*** AVAILABLE DATA ***

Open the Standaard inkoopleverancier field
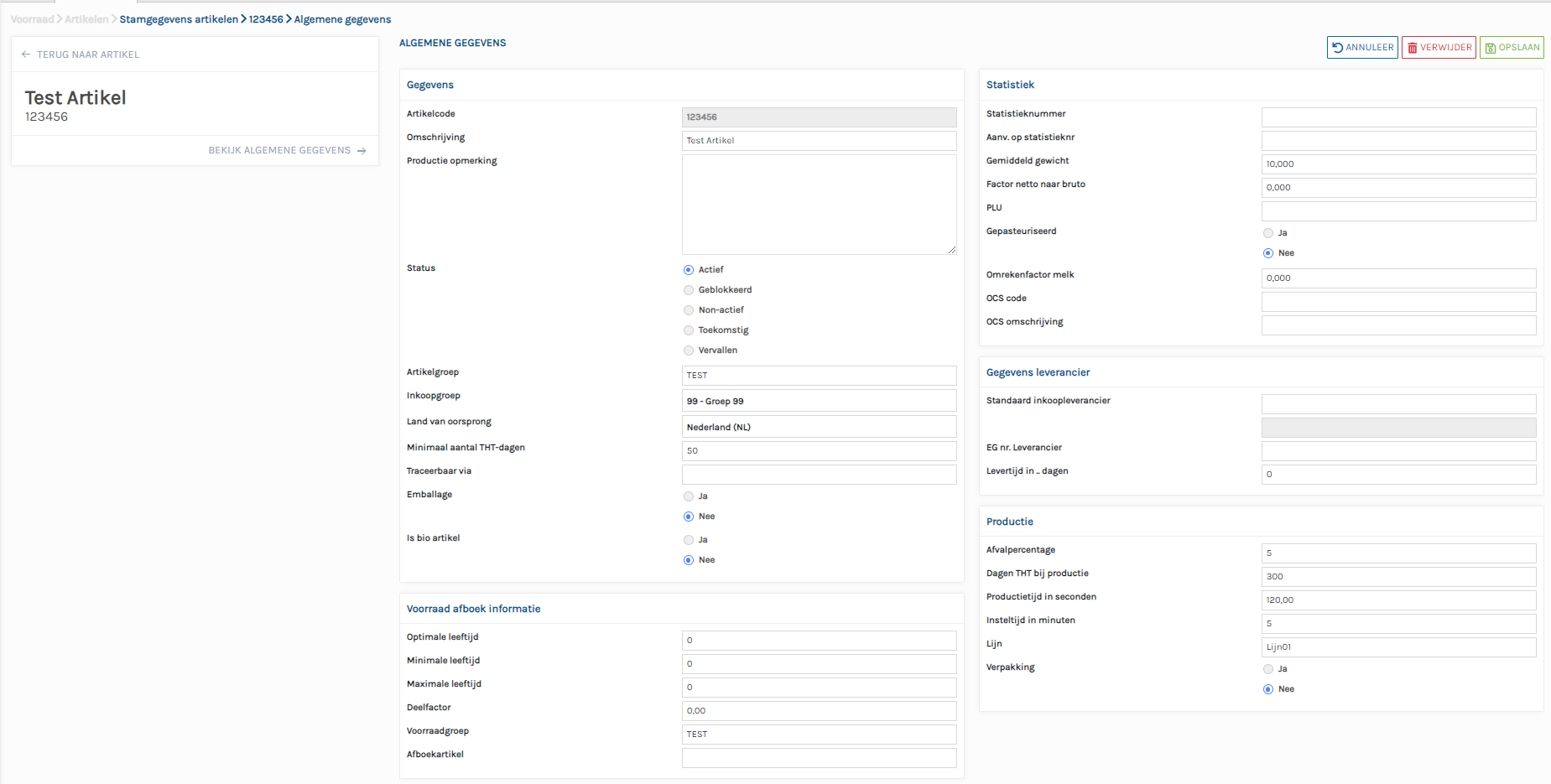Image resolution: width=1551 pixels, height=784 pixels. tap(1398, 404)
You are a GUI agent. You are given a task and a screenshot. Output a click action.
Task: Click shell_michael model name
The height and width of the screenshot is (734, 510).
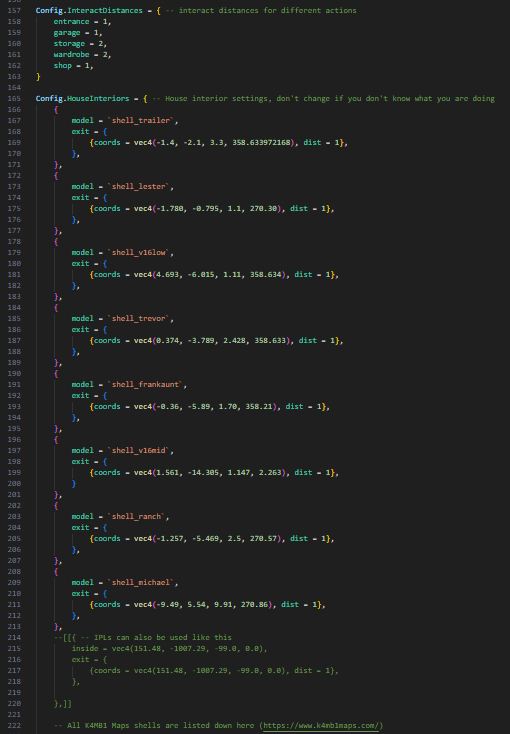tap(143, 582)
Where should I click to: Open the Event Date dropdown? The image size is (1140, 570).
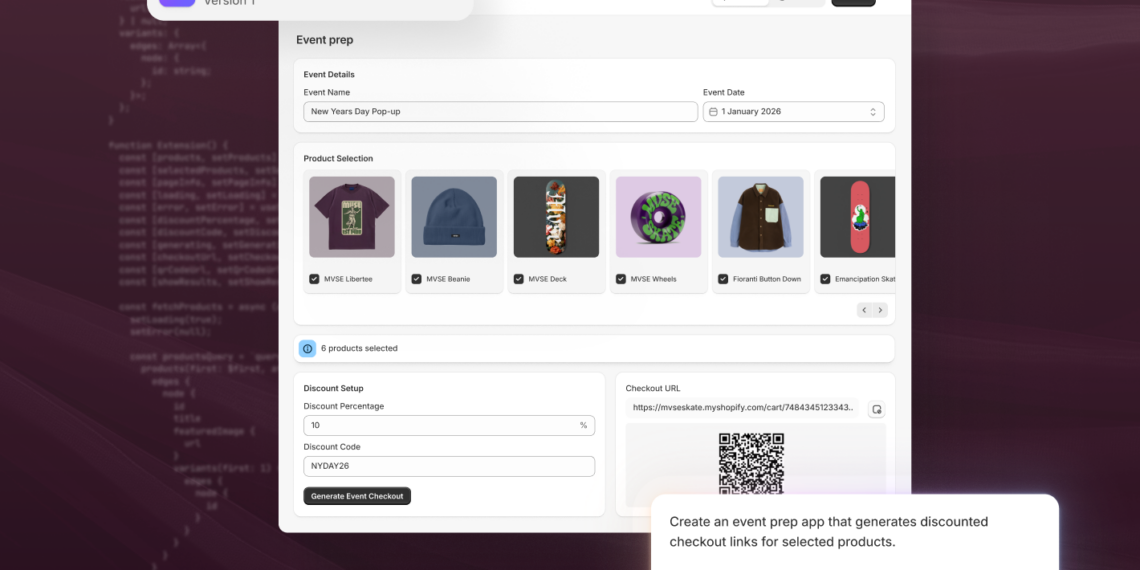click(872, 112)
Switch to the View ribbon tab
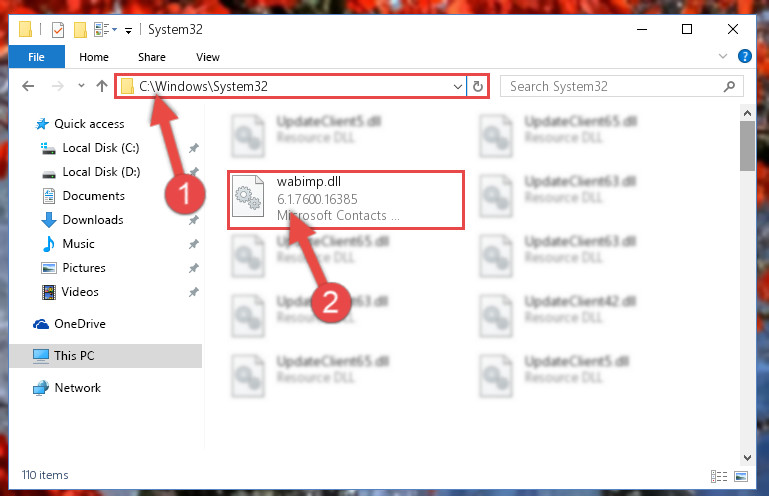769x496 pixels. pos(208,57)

*** End of AVAILABLE DATA ***

> _TASK BRIEF_
Would you write out the material above in full, exactly as given, except for its pictures?

> _OUTPUT_
Open the Standaard inkoopleverancier field
Image resolution: width=1551 pixels, height=784 pixels. tap(1398, 404)
You are a GUI agent. You are given a task and a screenshot. Output a click action.
Task: Click shell_michael model name
The height and width of the screenshot is (734, 510).
tap(143, 582)
Where should I click to: Open the Event Date dropdown? The image size is (1140, 570).
click(872, 112)
Switch to the View ribbon tab
769x496 pixels. pos(208,57)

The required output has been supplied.